- **Esercizi**
[1] Rispondi in breve a queste domande sul brano sulla contrattazione.
(a) In che modo si possono superare in gran parte gli ostacoli interpersonali?
(b) Nella trattativa tra Frank Park e C-Com, con che cosa potrebbero essere entrate in conflitto le soluzioni creative?
(c) Che cosa potrebbe voler donare il costruttore che vuole edificare in modo più intensivo un lotto di terreno?
[2] Prosegui il brano sulla contrattazione partendo subito dopo la sua ultima frase.

- **Sezione del documento**
-=-=-
Anche le emozioni ricoprono un ruolo di primo piano nel processo di contrattazione. Spesso entra in gioco anche il modo in cui si percepisce il potere e lo status. E’ nella natura della contrattazione il fatto di non riuscire mai a controllare completamente il proprio destino. Questo può essere destabilizzante, specialmente quando la posta in ballo è alta. E’ facile quindi considerare l’altra parte un antagonista, qualcuno che si è frapposto tra noi e l’obbiettivo a cui tanto aspiriamo e che ci spetta. Questi atteggiamenti possono indurre a mettersi sulla difensiva, creando spesso sentimenti d’ostilità . I sentimenti poi possono facilmente degenerare fino al punto in cui si perde totalmente di vista l’obiettivo finale. Gli ostacoli interpersonali si possono ampiamente superare attraverso un’abile gestione dello stesso processo di negoziazione.
Il terzo ostacolo è di carattere istituzionale. Durante la contrattazione intercorsa tra Frank Park e C-Com, le parti sedute al tavolo delle trattative potrebbero aver immaginato soluzioni creative per riuscire ad adattare l’accordo alle diverse e specifiche esigenze, e tuttavia tali idee potrebbero essere entrate in conflitto con la politica aziendale. Anche i vincoli legali possono impedire la creazione di valore. Per esempio, un costruttore che voglia edificare in modo più intensivo un lotto di terreno potrebbe voler donare d’altro lato un pezzo di terra da sfruttare come area verde. Tuttavia, anche se l’operazione commerciale fosse ampiamente accettata, potrebbe rivelarsi comunque illegittima. Superare gli ostacoli istituzionali può richiedere la creazione di nuove politiche (in questo caso, l’emanazione una nuova ordinanza sui diritti di sviluppo cedibili). A volte, una contrattazione particolare può fungere da catalizzatore per conseguire innovazioni più ampie nell’ambito della negoziazione e della risoluzione delle controversie.
-=-=-
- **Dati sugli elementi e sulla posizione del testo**
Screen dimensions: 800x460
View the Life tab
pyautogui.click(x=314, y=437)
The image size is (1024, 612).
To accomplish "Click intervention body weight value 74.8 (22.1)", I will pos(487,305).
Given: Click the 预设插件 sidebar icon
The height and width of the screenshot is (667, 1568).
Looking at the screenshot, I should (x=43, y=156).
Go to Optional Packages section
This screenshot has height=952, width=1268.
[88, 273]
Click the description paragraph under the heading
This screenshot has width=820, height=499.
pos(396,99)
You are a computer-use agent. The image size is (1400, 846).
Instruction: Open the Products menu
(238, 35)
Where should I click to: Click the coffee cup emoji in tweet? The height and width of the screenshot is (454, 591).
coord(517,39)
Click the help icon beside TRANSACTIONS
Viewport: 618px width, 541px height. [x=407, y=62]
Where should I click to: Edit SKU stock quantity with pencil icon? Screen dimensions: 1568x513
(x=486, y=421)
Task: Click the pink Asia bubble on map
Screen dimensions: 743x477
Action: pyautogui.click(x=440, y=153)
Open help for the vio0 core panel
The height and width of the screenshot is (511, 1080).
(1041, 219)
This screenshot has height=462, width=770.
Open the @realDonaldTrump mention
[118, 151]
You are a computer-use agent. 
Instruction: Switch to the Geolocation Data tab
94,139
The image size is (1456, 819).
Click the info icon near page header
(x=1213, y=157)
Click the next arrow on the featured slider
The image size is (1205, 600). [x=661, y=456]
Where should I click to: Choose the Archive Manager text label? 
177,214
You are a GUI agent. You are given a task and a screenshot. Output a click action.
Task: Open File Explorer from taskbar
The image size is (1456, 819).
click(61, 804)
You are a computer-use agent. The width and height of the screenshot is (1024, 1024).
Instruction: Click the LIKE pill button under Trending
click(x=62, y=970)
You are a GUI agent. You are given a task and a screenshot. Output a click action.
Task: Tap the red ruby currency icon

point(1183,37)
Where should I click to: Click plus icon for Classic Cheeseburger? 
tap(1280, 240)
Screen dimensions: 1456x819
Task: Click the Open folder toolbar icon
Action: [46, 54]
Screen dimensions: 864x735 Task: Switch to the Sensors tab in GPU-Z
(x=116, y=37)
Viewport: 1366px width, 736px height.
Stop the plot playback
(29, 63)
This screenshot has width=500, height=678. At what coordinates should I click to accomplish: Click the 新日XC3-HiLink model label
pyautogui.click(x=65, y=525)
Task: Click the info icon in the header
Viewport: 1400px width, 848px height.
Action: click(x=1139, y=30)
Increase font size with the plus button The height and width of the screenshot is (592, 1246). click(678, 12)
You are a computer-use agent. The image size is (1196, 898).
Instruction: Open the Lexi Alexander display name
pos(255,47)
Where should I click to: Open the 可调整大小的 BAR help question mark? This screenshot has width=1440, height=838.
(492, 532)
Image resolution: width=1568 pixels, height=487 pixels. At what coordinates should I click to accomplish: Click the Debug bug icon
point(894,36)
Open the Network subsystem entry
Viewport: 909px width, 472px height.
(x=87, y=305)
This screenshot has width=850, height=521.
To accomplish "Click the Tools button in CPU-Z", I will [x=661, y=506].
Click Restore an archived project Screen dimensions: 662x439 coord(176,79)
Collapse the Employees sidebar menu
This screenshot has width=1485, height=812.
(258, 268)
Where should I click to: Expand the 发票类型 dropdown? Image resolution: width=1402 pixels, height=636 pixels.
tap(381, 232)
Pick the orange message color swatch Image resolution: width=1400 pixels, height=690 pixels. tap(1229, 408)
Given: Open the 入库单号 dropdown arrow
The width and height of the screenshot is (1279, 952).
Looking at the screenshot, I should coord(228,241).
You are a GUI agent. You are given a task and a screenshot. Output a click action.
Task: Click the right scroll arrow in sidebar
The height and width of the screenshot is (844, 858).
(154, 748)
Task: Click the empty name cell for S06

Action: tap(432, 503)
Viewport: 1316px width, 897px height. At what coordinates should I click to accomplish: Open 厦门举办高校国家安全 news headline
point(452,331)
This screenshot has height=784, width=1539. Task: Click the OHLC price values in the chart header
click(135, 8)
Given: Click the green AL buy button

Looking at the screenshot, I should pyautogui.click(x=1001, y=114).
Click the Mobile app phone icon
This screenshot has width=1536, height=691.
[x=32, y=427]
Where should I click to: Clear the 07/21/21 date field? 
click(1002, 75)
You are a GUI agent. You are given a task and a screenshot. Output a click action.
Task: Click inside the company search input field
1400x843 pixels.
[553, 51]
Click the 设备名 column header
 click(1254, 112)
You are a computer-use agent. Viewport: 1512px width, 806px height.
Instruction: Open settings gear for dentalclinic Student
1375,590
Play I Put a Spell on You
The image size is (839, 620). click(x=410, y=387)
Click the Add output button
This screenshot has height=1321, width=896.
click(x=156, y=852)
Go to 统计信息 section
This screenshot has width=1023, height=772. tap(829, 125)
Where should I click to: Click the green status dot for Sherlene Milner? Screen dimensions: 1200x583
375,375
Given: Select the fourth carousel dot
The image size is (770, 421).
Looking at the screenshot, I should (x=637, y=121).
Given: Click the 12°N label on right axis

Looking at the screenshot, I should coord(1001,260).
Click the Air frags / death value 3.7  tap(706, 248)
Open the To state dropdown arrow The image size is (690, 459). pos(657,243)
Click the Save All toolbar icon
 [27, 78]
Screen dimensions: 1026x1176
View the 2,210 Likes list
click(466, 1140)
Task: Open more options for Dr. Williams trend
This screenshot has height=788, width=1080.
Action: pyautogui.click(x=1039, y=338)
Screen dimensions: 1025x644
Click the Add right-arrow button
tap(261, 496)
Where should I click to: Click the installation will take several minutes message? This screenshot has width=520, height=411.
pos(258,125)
-=-=-
- **Le risposte**
[1]
(a) Con un'abile gestione dello stesso processo di negoziazione.
(b) Con la politica aziendale.
(c) Un pezzo di terra da sfruttare come area verde.

[2]
Il potere
In che modo le parti possono influenzare il processo di negoziazione e il suo esito finale? Può sembrare strano che in un capitolo sull’analisi della negoziazione sia stato poco menzionato il “potere contrattuale”. Sebbene il termine sia abbastanza familiare, gli stessi esperti di negoziazione non concordano sul suo esatto significato.
Il potere di contrattazione molte volte viene considerato semplicemente come la forza o la debolezza del proprio BATNA (l’alternativa ad un mancato accordo), e tuttavia tale definizione non risulta d’aiuto. Ricevere una magnifica offerta di lavoro è un’ottima cosa, ma rimane pur sempre il fatto che gli ulteriori possibili datori di lavoro non vi pagheranno un centesimo in più rispetto a quello che ritengono valiate. Un buon BATNA ci tutela dal dover accettare troppo poco. Allo stesso modo, anche se nella contrattazione abbiamo un “punto di rottura” basso, ciò non vuol dire che ci troviamo in una posizione di contrattazione debole o svantaggiata. L’altra parte potrebbe non sapere che avete poche opzioni, ma in ogni caso potrebbe voler valutare quello che avete da offrire. Il modo in cui l’altra parte percepisce il proprio BATNA può avere un maggiore impatto sul vostro potere rispetto a come voi percepite il vostro.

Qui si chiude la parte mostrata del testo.